→ **MATERIAL PROVIDED**:
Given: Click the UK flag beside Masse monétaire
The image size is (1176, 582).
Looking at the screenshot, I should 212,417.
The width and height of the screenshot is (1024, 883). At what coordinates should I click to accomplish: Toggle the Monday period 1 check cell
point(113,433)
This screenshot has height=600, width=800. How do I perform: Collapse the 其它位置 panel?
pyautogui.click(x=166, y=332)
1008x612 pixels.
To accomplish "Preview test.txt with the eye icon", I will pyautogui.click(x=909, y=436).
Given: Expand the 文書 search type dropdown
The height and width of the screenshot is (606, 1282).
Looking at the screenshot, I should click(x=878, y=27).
==
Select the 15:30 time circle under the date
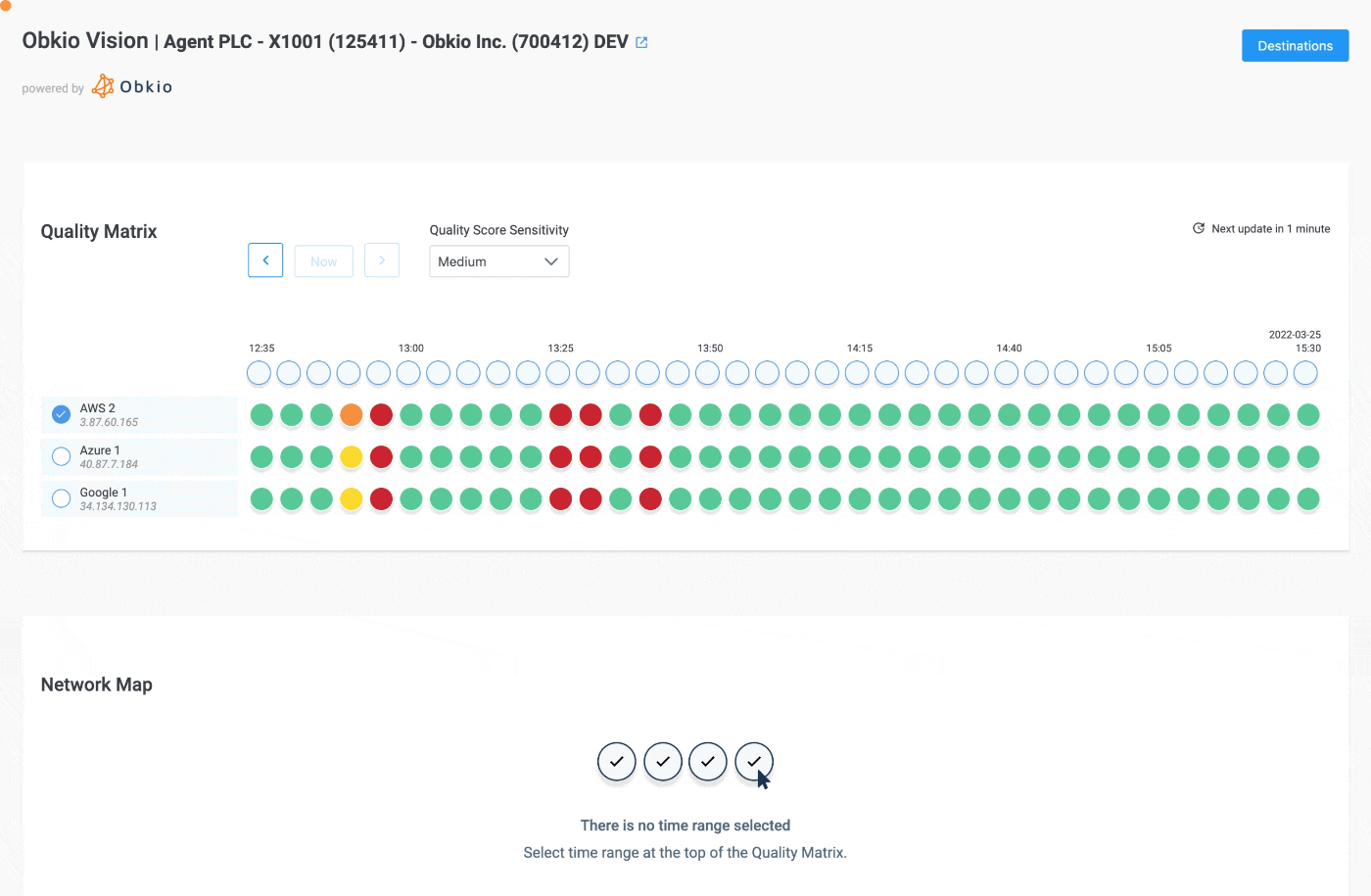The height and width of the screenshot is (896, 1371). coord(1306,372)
...
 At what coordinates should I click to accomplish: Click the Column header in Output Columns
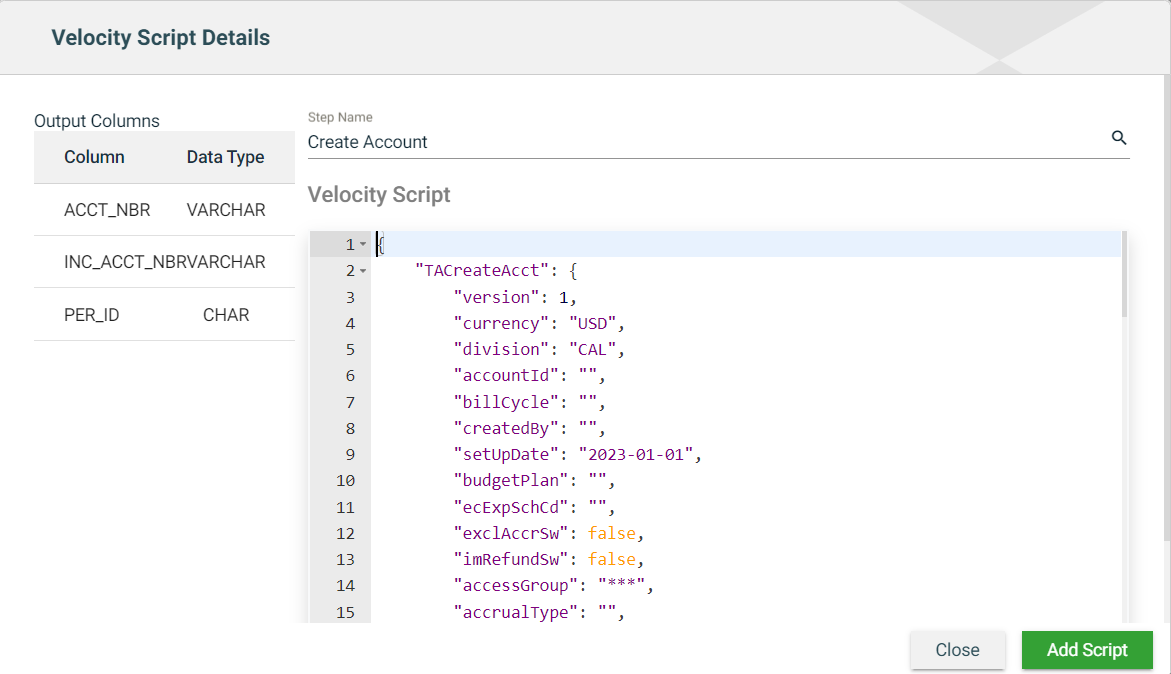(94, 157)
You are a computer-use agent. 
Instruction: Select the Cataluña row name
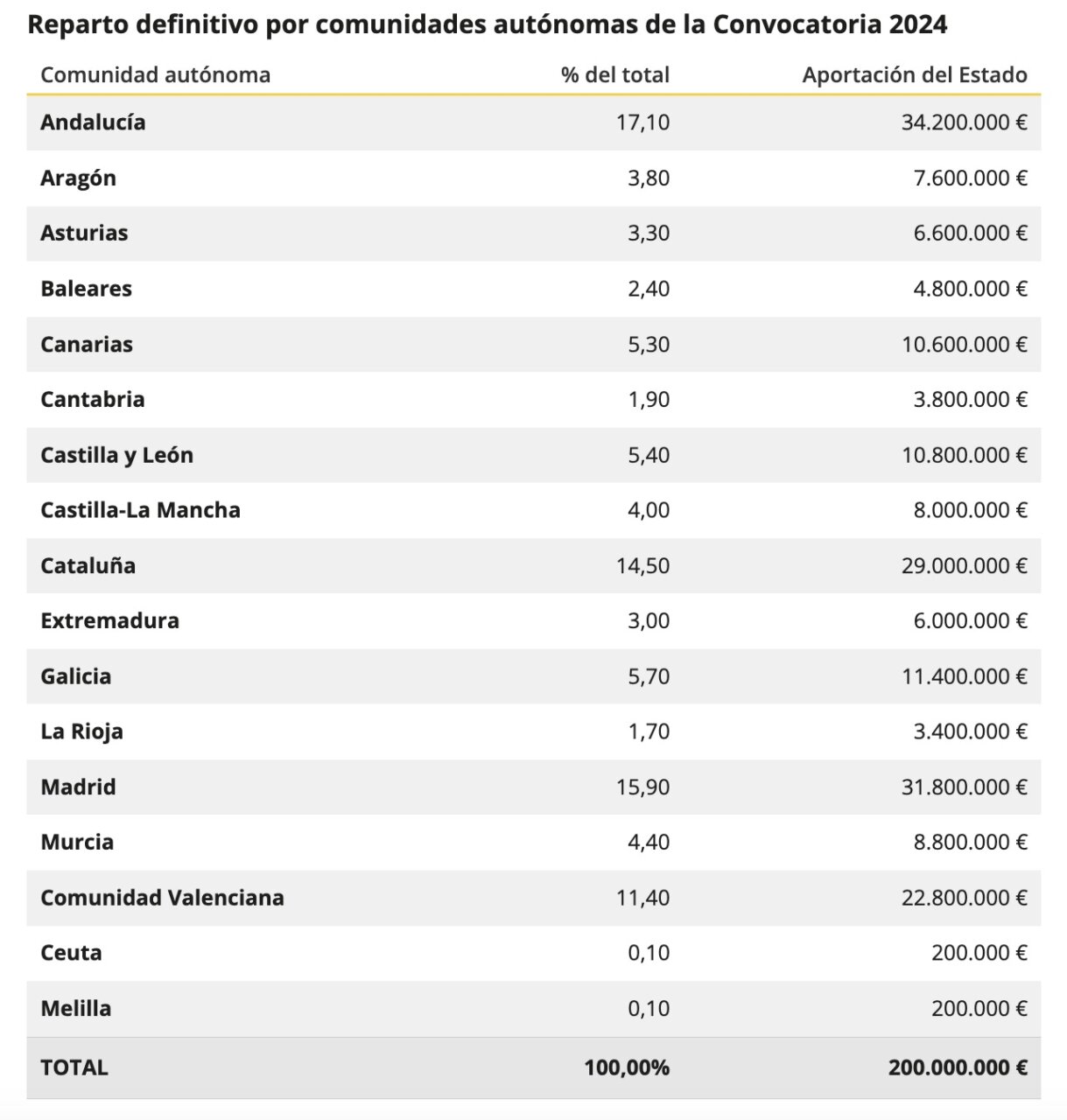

→ **WORK TO COMPLETE**:
Could you find every line in the records above that has the string "Given" and copy it?

→ **RESULT FOR THIS EXERCISE**:
Given: Click the UK flag beside Masse monétaire
Given: Expand the 文書 search type dropdown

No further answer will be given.